The $options argument can be used to change the parsing behavior. Allowed options are all parsing and XML parsing options in lower case.
The function differs from fn:doc in various aspects:
  • It is nondeterministic, i.e., a new document node will be created by each call of this function.
  • A document created by this function will be garbage-collected as soon as it is not referenced anymore.
  • URIs will not be resolved against existing databases.
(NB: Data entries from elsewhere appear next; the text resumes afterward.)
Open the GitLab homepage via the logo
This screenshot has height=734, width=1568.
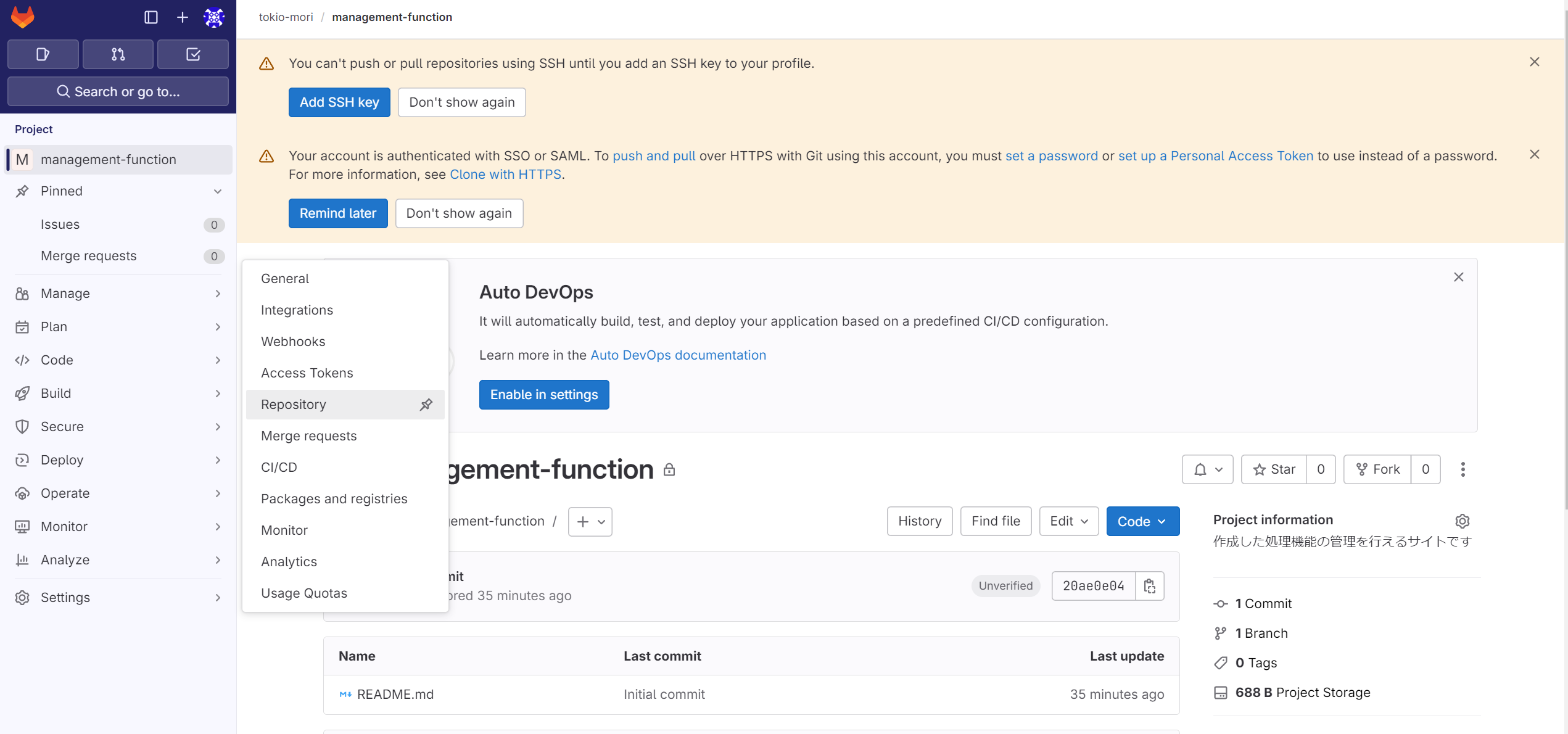point(22,17)
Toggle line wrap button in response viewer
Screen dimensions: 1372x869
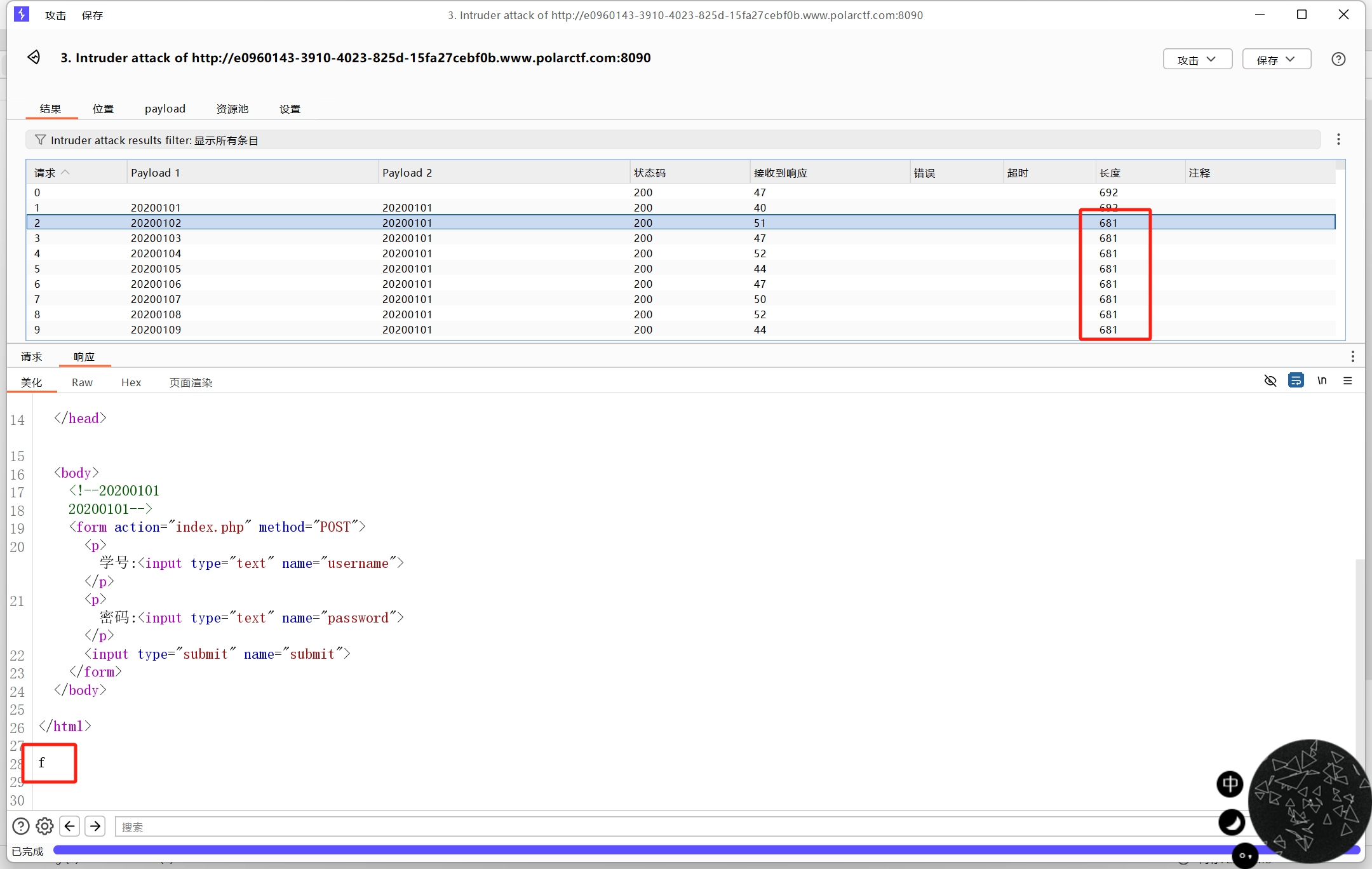1296,381
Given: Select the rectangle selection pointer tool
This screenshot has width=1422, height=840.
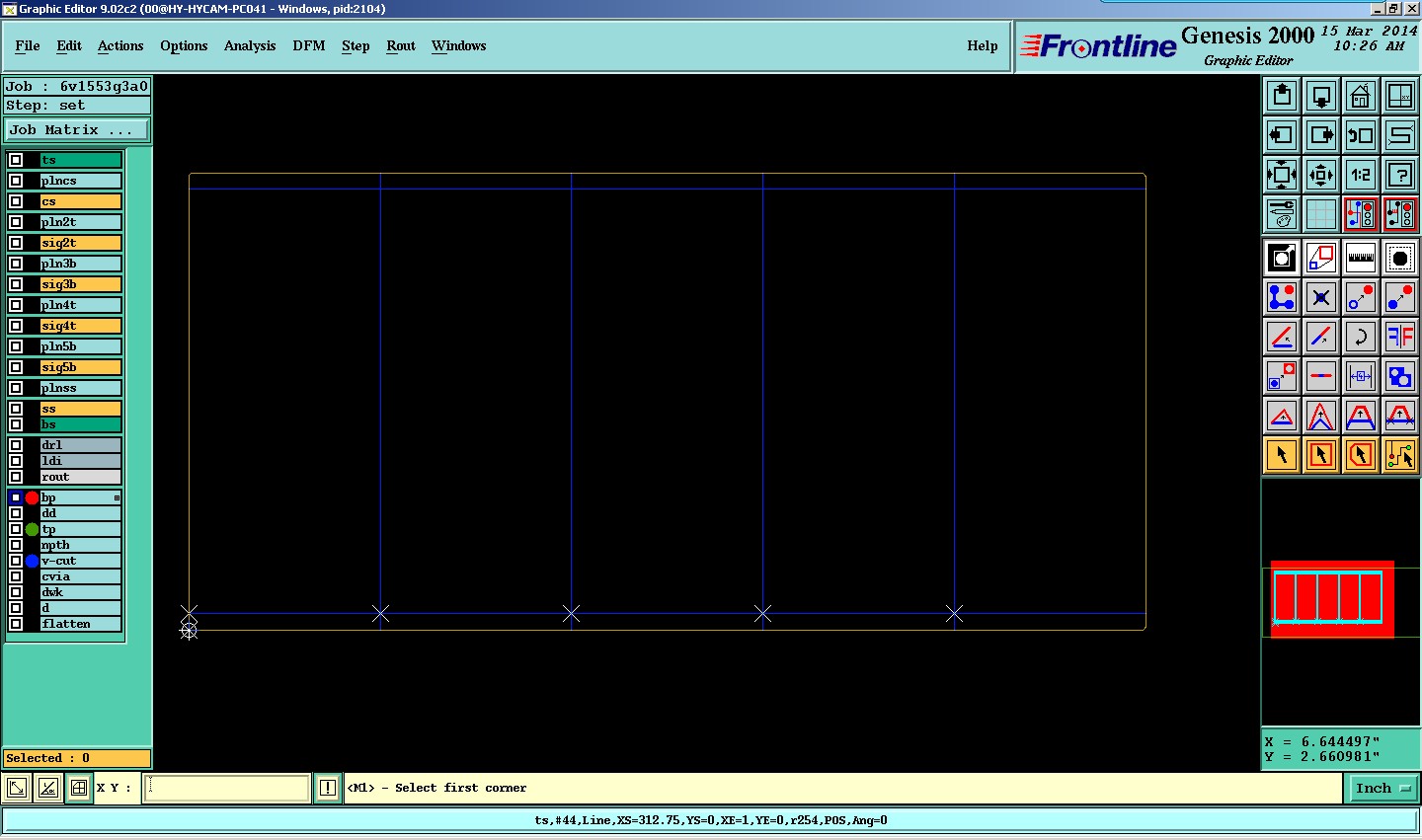Looking at the screenshot, I should pos(1321,455).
As a result, it will not trigger any locks (see limitations of database locking for more details).
Errors open: the URI could not be resolved, or the resource could not be retrieved.
Examples
  • Retrieve an XML representation of the English Wikipedia main HTML page with whitespace stripped:
fetch:doc("http://en.wikipedia.org", map { 'stripws': true() })
  • Return a web page as XML, preserve namespaces:
fetch:doc(
  'http://basex.org/',
  map {
    'parser': 'html',
    'htmlparser': map { 'nons': false() }
  }
)

fetch:binary-doc[edit]

Signature
fetch:binary-doc(
  $input    as xs:anyAtomicType,
  $options  as map(*)?           := map { }
) as document-node()
Summary Converts the specified $input (xs:base64Binary, xs:hexBinary) to XML and returns it as a document node.
In contrast to fn:parse-xml, which expects a string, the input can be arbitrarily encoded. The encoding will be derived from the XML declaration or (in case of UTF-16 or UTF-32) from the first bytes of the input.
The $options argument can be used to change the parsing behavior. Allowed options are all parsing and XML parsing options in lower case.
Examples
  • Retrieves file input as binary data and parses it as XML:
fetch:binary-doc(file:read-binary('doc.xml'))
  • Encodes a string as CP1252 and parses it as XML. The input and the string touché will be correctly decoded because of the XML declaration:
fetch:binary-doc(convert:string-to-base64(
  "<?xml version='1.0' encoding='CP1252'?><xml>touché</xml>",
  "CP1252"
))
  • Encodes a string as UTF-16 and parses it as XML. The document will be correctly decoded, as the first bytes of the data indicate that the input must be UTF-16:
fetch:binary-doc(convert:string-to-base64("<xml/>", "UTF16"))
Errors open: the input could not be parsed.

fetch:content-type[edit]

Signature
fetch:content-type(
  $href  as xs:string
) as xs:string
Summary Returns the content-type (also called mime-type) of the resource specified by href string:
  • If a remote resource is addressed, the request header will be evaluated.
  • If the addressed resource is locally stored, the content-type will be guessed based on the file extension.
Errors open: the URI could not be resolved, or the resource could not be retrieved.
Examples
  • fetch:content-type("http://docs.basex.org/skins/vector/images/wiki.png") returns image/png.

Errors[edit]

Code Description
encoding The specified encoding is not supported, or unknown.
open The URI could not be resolved, or the resource could not be retrieved.

Changelog[edit]

Version 10.0
Version 9.0
  • Added: fetch:xml-binary
  • Updated: error codes updated; errors now use the module namespace
Version 8.5
Version 8.0
  • Added: fetch:xml

The module was introduced with Version 7.6.